| Assignment |
Scan the material below for the string "agent", and copy every line where it shows up.

| Supplied records |
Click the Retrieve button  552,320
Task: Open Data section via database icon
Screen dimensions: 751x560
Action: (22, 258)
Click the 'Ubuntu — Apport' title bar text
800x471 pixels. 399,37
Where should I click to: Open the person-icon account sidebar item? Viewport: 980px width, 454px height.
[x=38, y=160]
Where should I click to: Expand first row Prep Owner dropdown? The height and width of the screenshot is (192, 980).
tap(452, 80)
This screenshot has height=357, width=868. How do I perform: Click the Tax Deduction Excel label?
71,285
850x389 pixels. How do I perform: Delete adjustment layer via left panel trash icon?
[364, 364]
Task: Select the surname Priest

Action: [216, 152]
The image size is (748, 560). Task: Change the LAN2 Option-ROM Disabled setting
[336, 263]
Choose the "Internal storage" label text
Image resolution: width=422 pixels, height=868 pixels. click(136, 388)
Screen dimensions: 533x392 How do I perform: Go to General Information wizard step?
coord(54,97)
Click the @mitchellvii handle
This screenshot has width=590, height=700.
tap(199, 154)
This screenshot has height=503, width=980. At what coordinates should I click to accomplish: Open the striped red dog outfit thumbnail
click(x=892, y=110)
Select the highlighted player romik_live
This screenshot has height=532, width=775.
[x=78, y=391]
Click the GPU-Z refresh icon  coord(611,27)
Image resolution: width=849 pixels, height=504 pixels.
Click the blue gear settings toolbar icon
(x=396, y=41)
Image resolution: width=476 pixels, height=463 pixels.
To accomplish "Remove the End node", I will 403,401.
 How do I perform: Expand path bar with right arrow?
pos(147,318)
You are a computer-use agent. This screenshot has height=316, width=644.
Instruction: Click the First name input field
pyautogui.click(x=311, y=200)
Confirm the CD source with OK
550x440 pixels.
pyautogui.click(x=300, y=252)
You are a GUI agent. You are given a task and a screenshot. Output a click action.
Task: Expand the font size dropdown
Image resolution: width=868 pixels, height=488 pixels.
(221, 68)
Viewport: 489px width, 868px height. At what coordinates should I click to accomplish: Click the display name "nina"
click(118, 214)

| Task result |
You are a computer-use agent. This screenshot has height=316, width=644.
You are a GUI agent. You are given a task and a screenshot. Output a click action.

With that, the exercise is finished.